The purpose of the scale estimation phase is to compute an estimate for the scale at which the pattern may occur within the image. In the example above, the pattern is about 10% of the image. The third column of the first row shows the pattern scaled to reflect the computed estimate. One can see that the estimate in this example is very accurate. The scale estimation phase uses the amounts of colors within the image and query pattern, but not their locations.
The purpose of the initial placement phase is to identify regions in the image that have a similar color histogram to the color histogram of the query. These are promising regions for the pattern occurrence, and will be explored further in the next phase. The size of each candidate region is determined by the scale estimate from the previous phase. There is preprocessing performed so that at query time the system never examines image locations which obviously do not contain the pattern.

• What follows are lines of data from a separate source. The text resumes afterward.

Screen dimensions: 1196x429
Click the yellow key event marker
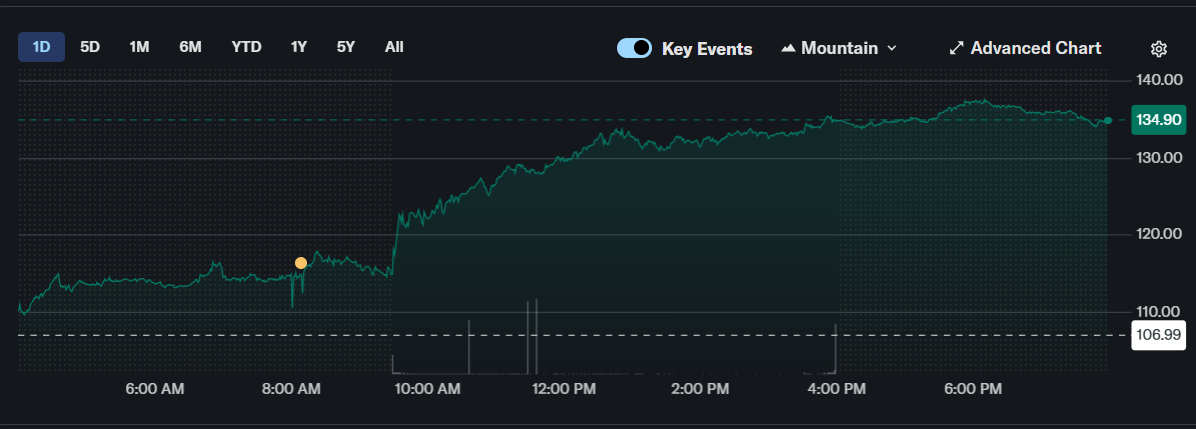[x=301, y=263]
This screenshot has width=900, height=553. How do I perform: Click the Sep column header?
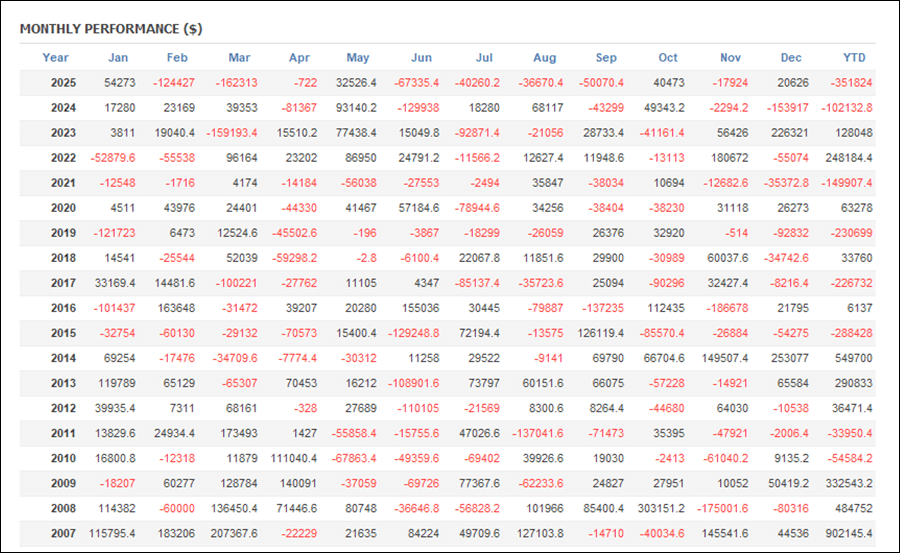[606, 57]
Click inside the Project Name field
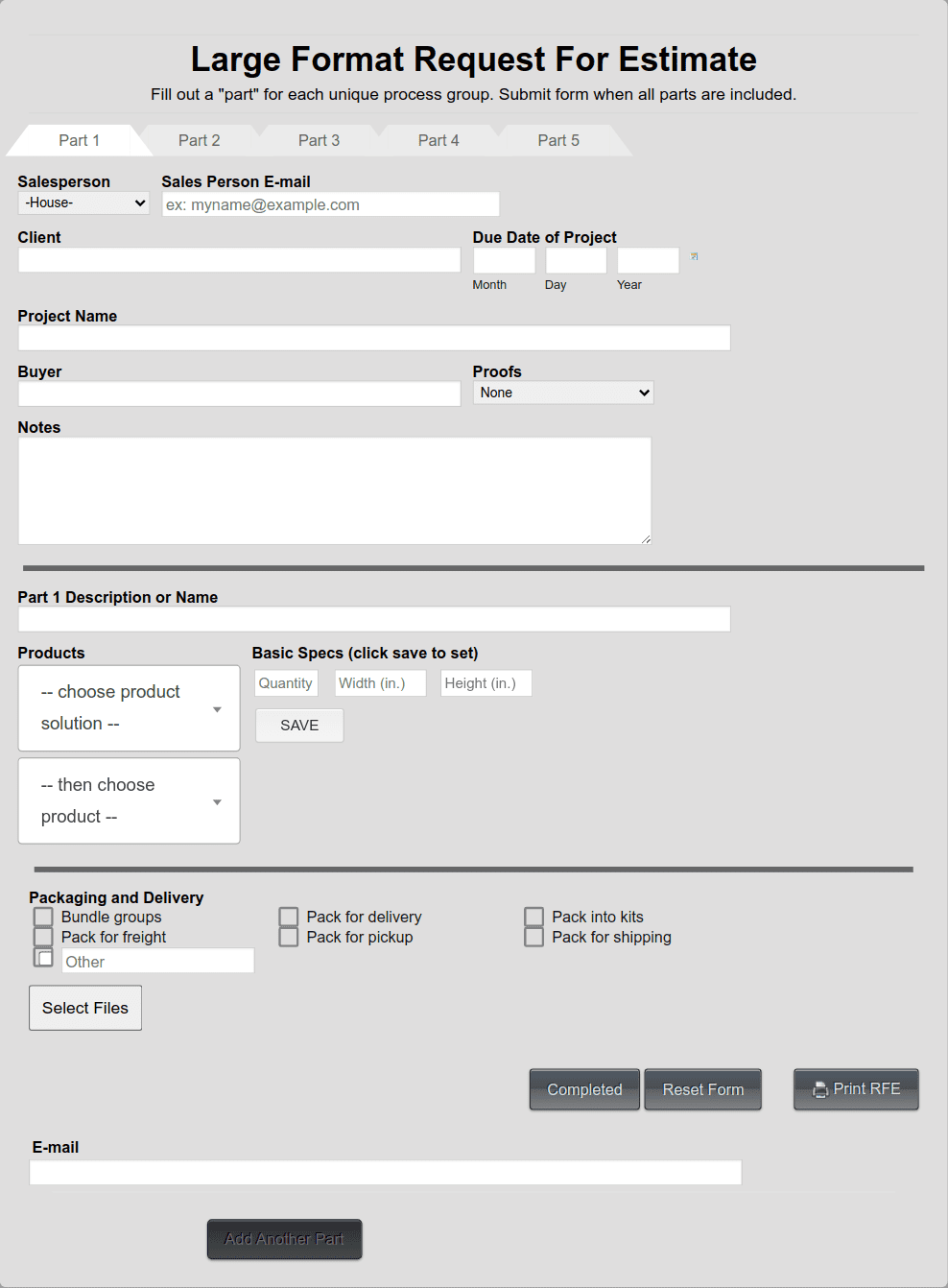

During the final verification and refinement phase, the system checks/verifies that the positions of the colors within a promising image region make sense. At this time it also adjusts/refines its guess as to the scale, orientation, and location of the pattern in order to improve a match distance measure that uses the positions of uniform color regions within the query pattern and image. An iterative match improvement process is directed by the region colors since these colors are unchanged by the allowed similarity transformation of pattern region positions. Eventually, the search rectangle settles (SEDLs) on the image region where the system believes that the pattern occurs.
The point here is that a system might falsely conclude that the pattern does not occur within an image because its scale estimate is incorrect. This can happen even when the system has the correct location for the pattern (as shown above).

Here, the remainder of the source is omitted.